Allan Wilson Centre for Molecular Ecology and Evolution, Massey University, Palmerston North, New Zealand.
Syst Biol. 2009 Feb;58(1):100-13. doi: 10.1093/sysbio/syp013. Epub 2009 May 25.
Several methods have recently been developed that allow the reconstruction of species trees from gene trees, an important achievement in our ongoing quest to obtain reliable species phylogenies. However, considerably less attention has been given to evaluating the accuracy of species trees' estimates. Four methods for measuring branch support of species trees are tested in this study in a gene tree parsimony framework: 1) bootstrap lineages (BL) (sequences) within species, 2) bootstrap characters (BC) within genes (i.e., the standard nonparametric bootstrap), 3) bootstrap lineages and characters (BLC), and 4) posterior probability gene tree sampling (PPGTS) (where, for each resampled data set, gene trees are sampled according to their posterior probability). For each method, n species trees are reconstructed from n resampled data sets and the branch support consists in the percentage of the n species trees in which a branch is recovered. The 4 methods were tested for several species trees and for different sampling efforts (i.e., number of genes and individuals sampled) using coalescent simulations. PPGTS performed best overall with lowest Type I and II error rates, followed by BLC. The BL and BC methods had higher error rates. This suggests that in order to properly measure branch support in a species tree context, it is important to account for the uncertainty involved in reconstructing gene trees from DNA sequences as well as that involved in reconstructing the species tree from individual gene trees. With the parameters used in the simulations, sampling more individuals per species resulted in similar improvements in support values as when sampling more genes. Moreover, sampling more individuals per species appeared to be important for escaping the anomaly zone present when only 1 sequence was sampled. We also apply the 4 methods to obtain branch supports for the species phylogeny of diploid wild roses (Rosa) in North America.

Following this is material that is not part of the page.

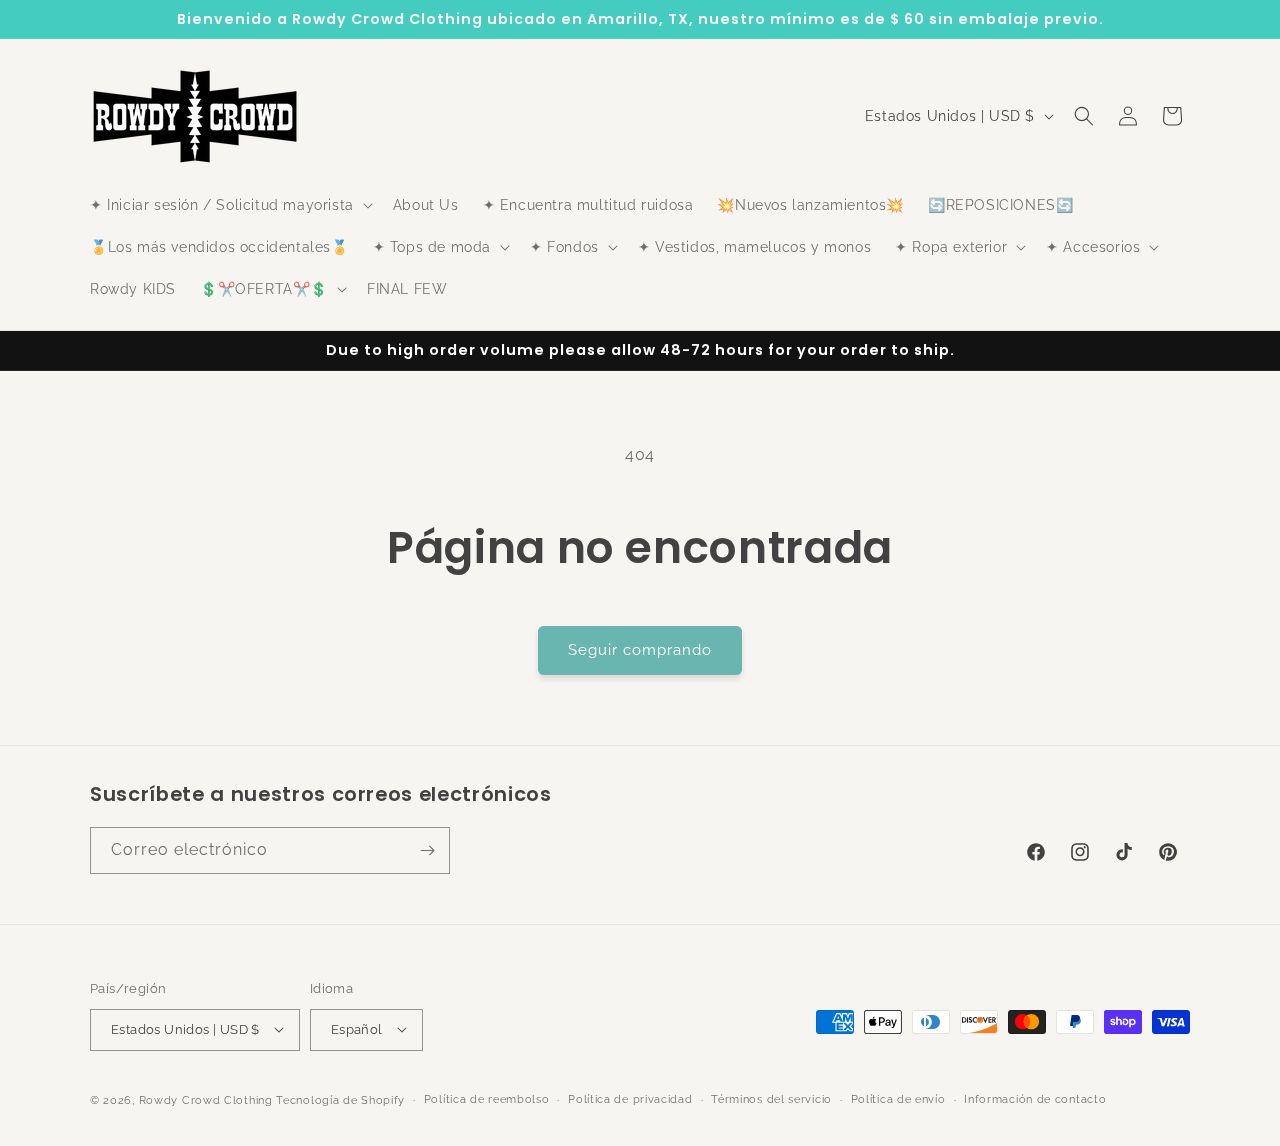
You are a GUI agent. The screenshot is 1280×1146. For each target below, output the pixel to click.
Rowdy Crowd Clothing (206, 1099)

最近开发了几种方法,可以从基因树重建物种树,这是我们获得可靠物种系统发育的持续探索中的一项重要成就。然而,对于评估物种树估计的准确性,人们的关注要少得多。本研究在基因树简约框架中测试了四种测量物种树分支支持的方法:1)种内的引导线系(BL)(序列),2)基因内的引导字符(BC)(即标准非参数引导),3)引导线系和字符(BLC),4)后验概率基因树采样(PPGTS)(对于每个重采样数据集,根据其后验概率对基因树进行采样)。对于每种方法,从 n 个重采样数据集重建 n 个物种树,分支支持由恢复分支的 n 个物种树的百分比组成。对于几种物种树和不同的采样工作(即,采样的基因数量和个体数量),使用合并模拟测试了 4 种方法。PPGTS 的总体性能最佳,具有最低的 I 型和 II 型错误率,其次是 BLC。BL 和 BC 方法的错误率较高。这表明,为了在物种树上下文中正确测量分支支持,重要的是要考虑从 DNA 序列重建基因树以及从个体基因树重建物种树所涉及的不确定性。在模拟中使用的参数下,对每个物种采样更多的个体可以获得与对更多基因采样相似的支持值提高。此外,对每个物种采样更多的个体对于避免仅采样 1 个序列时出现的异常区非常重要。我们还应用这 4 种方法来获得北美二倍体野玫瑰(Rosa)物种系统发育的分支支持。